STATED EXERCISE:
Render the listing from the line containing "You are a computer-use agent. 720x1280" to the line containing "[x=536, y=298]", both included, as a Markdown table with the columns Entry and Text. Number the rows consecutively under Entry, place each line under Text, and omit blank lines.

─── MATERIALS PROVIDED ───

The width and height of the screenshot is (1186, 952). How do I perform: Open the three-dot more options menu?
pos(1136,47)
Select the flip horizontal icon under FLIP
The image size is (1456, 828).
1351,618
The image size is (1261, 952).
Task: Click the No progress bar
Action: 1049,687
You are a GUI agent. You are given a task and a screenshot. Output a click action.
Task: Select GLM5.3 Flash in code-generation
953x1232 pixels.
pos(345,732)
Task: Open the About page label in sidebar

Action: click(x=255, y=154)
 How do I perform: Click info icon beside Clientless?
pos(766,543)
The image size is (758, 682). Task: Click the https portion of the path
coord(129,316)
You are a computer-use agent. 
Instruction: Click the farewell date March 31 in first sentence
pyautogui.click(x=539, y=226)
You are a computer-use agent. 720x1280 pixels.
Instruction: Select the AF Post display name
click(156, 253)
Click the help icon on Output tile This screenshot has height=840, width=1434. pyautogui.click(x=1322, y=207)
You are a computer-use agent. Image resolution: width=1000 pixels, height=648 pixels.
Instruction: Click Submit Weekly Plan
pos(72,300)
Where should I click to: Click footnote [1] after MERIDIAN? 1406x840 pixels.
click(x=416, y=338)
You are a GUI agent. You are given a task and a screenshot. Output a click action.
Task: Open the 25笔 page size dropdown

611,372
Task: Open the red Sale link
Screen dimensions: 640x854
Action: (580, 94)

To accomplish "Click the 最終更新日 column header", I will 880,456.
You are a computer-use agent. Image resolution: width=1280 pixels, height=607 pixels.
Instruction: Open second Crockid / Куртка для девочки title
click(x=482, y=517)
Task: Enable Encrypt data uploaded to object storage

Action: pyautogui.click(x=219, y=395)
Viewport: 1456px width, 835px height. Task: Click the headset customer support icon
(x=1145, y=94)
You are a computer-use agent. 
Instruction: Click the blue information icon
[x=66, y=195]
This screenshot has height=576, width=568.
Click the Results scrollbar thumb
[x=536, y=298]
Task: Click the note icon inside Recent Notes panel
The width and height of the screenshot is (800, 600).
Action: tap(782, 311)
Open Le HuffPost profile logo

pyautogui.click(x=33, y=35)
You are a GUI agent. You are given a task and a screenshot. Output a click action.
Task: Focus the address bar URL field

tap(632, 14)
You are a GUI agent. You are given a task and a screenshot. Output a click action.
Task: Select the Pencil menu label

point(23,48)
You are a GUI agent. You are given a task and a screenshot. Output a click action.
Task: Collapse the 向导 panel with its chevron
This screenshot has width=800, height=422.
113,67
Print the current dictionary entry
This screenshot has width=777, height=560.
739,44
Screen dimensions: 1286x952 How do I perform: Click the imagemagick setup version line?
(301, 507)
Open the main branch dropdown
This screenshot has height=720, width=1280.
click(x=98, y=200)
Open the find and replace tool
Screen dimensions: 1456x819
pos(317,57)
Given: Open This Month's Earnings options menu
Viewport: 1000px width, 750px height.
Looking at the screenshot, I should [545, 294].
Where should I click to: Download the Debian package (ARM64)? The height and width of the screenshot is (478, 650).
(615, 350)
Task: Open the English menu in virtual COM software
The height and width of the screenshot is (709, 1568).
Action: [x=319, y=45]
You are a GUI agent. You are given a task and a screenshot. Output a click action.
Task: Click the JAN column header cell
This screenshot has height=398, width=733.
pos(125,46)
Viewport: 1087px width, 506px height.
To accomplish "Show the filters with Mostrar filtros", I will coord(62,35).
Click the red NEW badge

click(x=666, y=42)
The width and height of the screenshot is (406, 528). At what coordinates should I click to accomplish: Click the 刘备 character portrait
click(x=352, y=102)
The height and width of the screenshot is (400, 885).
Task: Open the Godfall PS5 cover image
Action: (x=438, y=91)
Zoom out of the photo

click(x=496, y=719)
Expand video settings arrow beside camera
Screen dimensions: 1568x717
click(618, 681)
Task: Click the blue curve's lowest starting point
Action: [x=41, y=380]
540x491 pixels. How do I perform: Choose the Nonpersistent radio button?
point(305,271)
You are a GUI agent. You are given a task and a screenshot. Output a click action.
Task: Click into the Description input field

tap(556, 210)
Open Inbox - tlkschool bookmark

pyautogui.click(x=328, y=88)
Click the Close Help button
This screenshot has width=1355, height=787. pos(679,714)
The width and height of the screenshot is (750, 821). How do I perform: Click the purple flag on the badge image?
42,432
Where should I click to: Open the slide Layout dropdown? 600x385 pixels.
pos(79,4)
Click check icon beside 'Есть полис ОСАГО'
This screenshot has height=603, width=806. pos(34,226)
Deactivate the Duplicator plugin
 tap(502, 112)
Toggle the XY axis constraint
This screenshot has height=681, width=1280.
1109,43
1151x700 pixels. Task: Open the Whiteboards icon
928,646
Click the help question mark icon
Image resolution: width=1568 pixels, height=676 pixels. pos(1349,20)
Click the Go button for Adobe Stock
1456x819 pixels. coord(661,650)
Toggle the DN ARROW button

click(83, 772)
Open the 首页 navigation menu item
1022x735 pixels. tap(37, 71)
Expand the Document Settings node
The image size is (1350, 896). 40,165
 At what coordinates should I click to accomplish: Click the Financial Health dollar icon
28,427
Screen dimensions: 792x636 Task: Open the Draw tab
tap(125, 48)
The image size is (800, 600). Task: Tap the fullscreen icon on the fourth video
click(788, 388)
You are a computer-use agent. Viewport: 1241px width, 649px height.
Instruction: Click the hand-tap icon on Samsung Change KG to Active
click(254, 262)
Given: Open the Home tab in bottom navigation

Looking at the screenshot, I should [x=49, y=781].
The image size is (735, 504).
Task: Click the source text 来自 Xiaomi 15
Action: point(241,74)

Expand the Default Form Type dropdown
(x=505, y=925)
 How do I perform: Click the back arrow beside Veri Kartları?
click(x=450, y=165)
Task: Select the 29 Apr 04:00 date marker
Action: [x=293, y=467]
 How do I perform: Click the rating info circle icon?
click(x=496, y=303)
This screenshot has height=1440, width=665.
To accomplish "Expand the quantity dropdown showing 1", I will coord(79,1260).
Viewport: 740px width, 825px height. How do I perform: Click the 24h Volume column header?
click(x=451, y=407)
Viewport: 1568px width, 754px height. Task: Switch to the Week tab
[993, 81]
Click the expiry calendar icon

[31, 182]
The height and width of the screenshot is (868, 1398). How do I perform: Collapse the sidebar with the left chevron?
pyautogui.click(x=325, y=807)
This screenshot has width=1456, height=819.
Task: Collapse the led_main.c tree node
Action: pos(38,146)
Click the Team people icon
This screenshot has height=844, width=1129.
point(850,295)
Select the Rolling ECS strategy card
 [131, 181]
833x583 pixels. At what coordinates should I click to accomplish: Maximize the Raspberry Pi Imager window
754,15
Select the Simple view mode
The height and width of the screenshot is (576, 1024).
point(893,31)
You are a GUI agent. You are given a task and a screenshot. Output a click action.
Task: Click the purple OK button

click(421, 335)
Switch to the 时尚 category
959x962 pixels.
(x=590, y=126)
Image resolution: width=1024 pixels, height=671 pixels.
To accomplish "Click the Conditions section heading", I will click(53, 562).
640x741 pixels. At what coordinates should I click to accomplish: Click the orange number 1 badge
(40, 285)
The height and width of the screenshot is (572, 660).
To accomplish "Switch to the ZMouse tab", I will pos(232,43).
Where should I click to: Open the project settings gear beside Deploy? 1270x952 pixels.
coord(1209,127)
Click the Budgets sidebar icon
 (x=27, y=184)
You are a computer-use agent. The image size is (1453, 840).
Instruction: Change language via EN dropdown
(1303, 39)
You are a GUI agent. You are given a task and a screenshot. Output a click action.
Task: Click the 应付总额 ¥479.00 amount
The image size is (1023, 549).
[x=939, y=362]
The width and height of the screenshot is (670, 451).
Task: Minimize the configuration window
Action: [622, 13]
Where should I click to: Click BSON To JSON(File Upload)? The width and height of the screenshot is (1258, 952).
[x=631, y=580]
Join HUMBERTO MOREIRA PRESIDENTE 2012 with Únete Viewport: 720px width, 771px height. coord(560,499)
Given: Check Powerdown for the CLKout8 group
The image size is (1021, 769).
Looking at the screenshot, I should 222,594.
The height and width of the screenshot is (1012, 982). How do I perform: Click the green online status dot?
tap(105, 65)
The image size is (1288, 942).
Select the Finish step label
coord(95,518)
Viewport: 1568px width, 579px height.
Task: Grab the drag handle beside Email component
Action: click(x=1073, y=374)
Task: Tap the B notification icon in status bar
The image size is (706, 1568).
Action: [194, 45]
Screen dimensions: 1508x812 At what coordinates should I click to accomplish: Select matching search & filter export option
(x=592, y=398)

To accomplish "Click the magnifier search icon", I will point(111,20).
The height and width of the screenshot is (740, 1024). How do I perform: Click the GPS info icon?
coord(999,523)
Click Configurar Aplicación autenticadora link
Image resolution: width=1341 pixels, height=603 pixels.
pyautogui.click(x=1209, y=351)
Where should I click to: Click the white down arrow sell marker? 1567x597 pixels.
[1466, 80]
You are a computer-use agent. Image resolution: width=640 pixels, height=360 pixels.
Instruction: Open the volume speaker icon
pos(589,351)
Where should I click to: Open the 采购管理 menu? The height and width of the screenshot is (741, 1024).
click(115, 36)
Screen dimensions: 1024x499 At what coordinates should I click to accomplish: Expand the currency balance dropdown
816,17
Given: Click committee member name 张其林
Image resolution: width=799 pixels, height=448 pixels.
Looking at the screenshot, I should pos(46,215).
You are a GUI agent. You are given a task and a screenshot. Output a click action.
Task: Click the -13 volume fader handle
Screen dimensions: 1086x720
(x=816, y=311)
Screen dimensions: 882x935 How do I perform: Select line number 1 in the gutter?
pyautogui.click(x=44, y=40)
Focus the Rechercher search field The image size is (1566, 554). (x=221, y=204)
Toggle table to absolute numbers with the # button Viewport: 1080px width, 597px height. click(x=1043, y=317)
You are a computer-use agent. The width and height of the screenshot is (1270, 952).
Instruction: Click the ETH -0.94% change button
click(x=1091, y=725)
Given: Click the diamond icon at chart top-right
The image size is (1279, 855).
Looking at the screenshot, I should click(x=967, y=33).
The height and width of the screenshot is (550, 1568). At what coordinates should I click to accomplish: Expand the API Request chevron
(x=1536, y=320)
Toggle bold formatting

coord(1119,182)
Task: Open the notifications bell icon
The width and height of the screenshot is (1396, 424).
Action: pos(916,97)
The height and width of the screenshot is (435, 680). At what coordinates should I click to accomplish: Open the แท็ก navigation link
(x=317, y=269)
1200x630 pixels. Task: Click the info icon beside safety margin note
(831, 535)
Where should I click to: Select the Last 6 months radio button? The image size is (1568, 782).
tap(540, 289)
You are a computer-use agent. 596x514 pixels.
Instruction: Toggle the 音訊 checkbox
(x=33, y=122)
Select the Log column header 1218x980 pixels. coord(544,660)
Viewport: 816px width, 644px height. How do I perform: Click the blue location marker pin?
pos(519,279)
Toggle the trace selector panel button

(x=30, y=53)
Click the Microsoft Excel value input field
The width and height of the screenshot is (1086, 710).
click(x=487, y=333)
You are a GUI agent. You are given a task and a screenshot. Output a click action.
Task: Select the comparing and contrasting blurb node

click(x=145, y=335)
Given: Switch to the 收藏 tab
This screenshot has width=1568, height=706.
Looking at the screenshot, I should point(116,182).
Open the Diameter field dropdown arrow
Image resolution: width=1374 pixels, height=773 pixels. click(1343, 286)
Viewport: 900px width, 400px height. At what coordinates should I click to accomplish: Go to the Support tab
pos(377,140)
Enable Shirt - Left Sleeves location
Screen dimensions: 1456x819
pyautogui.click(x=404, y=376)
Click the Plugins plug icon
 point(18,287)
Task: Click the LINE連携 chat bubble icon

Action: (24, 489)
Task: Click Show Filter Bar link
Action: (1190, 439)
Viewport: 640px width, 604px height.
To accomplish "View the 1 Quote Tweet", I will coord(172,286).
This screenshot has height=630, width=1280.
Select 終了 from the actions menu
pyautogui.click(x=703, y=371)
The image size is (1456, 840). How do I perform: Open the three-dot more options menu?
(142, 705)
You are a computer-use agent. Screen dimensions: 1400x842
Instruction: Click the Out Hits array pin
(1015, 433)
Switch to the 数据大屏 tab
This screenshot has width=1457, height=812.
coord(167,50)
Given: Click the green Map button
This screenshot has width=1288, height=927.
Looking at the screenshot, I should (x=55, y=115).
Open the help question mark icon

───

EXPECTED ANSWER:
| Entry | Text |
|---|---|
| 1 | You are a computer-use agent. 720x1280 pixels. |
| 2 | Instruction: Select the AF Post display name |
| 3 | click(156, 253) |
| 4 | Click the help icon on Output tile This screenshot has height=840, width=1434. pyautogui.click(x=1322, y=207) |
| 5 | You are a computer-use agent. Image resolution: width=1000 pixels, height=648 pixels. |
| 6 | Instruction: Click Submit Weekly Plan |
| 7 | pos(72,300) |
| 8 | Where should I click to: Click footnote [1] after MERIDIAN? 1406x840 pixels. |
| 9 | click(x=416, y=338) |
| 10 | You are a GUI agent. You are given a task and a screenshot. Output a click action. |
| 11 | Task: Open the 25笔 page size dropdown |
| 12 | 611,372 |
| 13 | Task: Open the red Sale link |
| 14 | Screen dimensions: 640x854 |
| 15 | Action: (580, 94) |
| 16 | To accomplish "Click the 最終更新日 column header", I will 880,456. |
| 17 | You are a computer-use agent. Image resolution: width=1280 pixels, height=607 pixels. |
| 18 | Instruction: Open second Crockid / Куртка для девочки title |
| 19 | click(x=482, y=517) |
| 20 | Task: Enable Encrypt data uploaded to object storage |
| 21 | Action: pyautogui.click(x=219, y=395) |
| 22 | Viewport: 1456px width, 835px height. Task: Click the headset customer support icon |
| 23 | (x=1145, y=94) |
| 24 | You are a computer-use agent.  |
| 25 | Instruction: Click the blue information icon |
| 26 | [x=66, y=195] |
| 27 | This screenshot has height=576, width=568. |
| 28 | Click the Results scrollbar thumb |
| 29 | [x=536, y=298] |